» **Exercise prompt**
Each record that follows must be reproduced exactly.

+++

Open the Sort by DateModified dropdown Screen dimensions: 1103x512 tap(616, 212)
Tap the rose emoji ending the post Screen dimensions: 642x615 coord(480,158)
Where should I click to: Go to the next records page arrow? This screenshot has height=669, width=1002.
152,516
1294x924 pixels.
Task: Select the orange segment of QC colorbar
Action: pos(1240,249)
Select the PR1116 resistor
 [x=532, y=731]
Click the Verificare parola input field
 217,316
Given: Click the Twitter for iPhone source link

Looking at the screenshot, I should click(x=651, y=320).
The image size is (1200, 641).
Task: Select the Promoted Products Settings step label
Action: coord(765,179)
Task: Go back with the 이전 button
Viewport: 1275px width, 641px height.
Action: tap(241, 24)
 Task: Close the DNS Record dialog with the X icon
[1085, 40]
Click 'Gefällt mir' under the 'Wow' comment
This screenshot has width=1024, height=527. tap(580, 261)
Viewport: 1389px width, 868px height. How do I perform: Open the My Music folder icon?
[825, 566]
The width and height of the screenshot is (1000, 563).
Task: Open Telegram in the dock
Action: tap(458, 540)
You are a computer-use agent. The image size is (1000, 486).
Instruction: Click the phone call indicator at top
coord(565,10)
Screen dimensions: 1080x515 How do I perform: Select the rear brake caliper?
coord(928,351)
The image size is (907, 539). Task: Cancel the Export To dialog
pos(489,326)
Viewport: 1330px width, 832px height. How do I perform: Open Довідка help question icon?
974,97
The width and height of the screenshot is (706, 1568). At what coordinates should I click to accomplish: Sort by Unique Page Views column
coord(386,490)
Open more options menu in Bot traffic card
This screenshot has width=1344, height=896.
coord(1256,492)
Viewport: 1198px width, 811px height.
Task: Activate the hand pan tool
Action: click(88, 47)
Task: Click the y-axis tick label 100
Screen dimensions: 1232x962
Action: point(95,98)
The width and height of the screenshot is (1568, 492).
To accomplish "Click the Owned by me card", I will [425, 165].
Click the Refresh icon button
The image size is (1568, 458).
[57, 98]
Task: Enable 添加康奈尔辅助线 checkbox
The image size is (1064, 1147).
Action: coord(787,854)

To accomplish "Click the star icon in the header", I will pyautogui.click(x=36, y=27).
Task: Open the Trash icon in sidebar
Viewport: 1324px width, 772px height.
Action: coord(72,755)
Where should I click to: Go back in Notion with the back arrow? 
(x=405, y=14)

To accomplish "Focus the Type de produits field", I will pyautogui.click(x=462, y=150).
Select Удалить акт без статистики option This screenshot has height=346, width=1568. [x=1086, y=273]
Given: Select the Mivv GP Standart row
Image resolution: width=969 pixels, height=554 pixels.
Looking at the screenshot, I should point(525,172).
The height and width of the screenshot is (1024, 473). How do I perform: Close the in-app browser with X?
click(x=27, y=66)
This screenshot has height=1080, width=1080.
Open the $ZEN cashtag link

+++

» **Result of this exercise**
Open the Sort by DateModified dropdown Screen dimensions: 1103x512 tap(616, 212)
Tap the rose emoji ending the post Screen dimensions: 642x615 coord(480,158)
Where should I click to: Go to the next records page arrow? This screenshot has height=669, width=1002.
152,516
1294x924 pixels.
Task: Select the orange segment of QC colorbar
Action: pos(1240,249)
Select the PR1116 resistor
 [x=532, y=731]
Click the Verificare parola input field
 217,316
Given: Click the Twitter for iPhone source link

Looking at the screenshot, I should click(x=651, y=320).
The image size is (1200, 641).
Task: Select the Promoted Products Settings step label
Action: coord(765,179)
Task: Go back with the 이전 button
Viewport: 1275px width, 641px height.
Action: tap(241, 24)
 Task: Close the DNS Record dialog with the X icon
[1085, 40]
Click 'Gefällt mir' under the 'Wow' comment
This screenshot has width=1024, height=527. tap(580, 261)
Viewport: 1389px width, 868px height. How do I perform: Open the My Music folder icon?
[825, 566]
The width and height of the screenshot is (1000, 563).
Task: Open Telegram in the dock
Action: tap(458, 540)
You are a computer-use agent. The image size is (1000, 486).
Instruction: Click the phone call indicator at top
coord(565,10)
Screen dimensions: 1080x515 How do I perform: Select the rear brake caliper?
coord(928,351)
The image size is (907, 539). Task: Cancel the Export To dialog
pos(489,326)
Viewport: 1330px width, 832px height. How do I perform: Open Довідка help question icon?
974,97
The width and height of the screenshot is (706, 1568). At what coordinates should I click to accomplish: Sort by Unique Page Views column
coord(386,490)
Open more options menu in Bot traffic card
This screenshot has width=1344, height=896.
coord(1256,492)
Viewport: 1198px width, 811px height.
Task: Activate the hand pan tool
Action: click(88, 47)
Task: Click the y-axis tick label 100
Screen dimensions: 1232x962
Action: point(95,98)
The width and height of the screenshot is (1568, 492).
To accomplish "Click the Owned by me card", I will [425, 165].
Click the Refresh icon button
The image size is (1568, 458).
[57, 98]
Task: Enable 添加康奈尔辅助线 checkbox
The image size is (1064, 1147).
Action: coord(787,854)

To accomplish "Click the star icon in the header", I will pyautogui.click(x=36, y=27).
Task: Open the Trash icon in sidebar
Viewport: 1324px width, 772px height.
Action: coord(72,755)
Where should I click to: Go back in Notion with the back arrow? 
(x=405, y=14)

To accomplish "Focus the Type de produits field", I will pyautogui.click(x=462, y=150).
Select Удалить акт без статистики option This screenshot has height=346, width=1568. [x=1086, y=273]
Given: Select the Mivv GP Standart row
Image resolution: width=969 pixels, height=554 pixels.
Looking at the screenshot, I should point(525,172).
The height and width of the screenshot is (1024, 473). How do I perform: Close the in-app browser with X?
click(x=27, y=66)
This screenshot has height=1080, width=1080.
Open the $ZEN cashtag link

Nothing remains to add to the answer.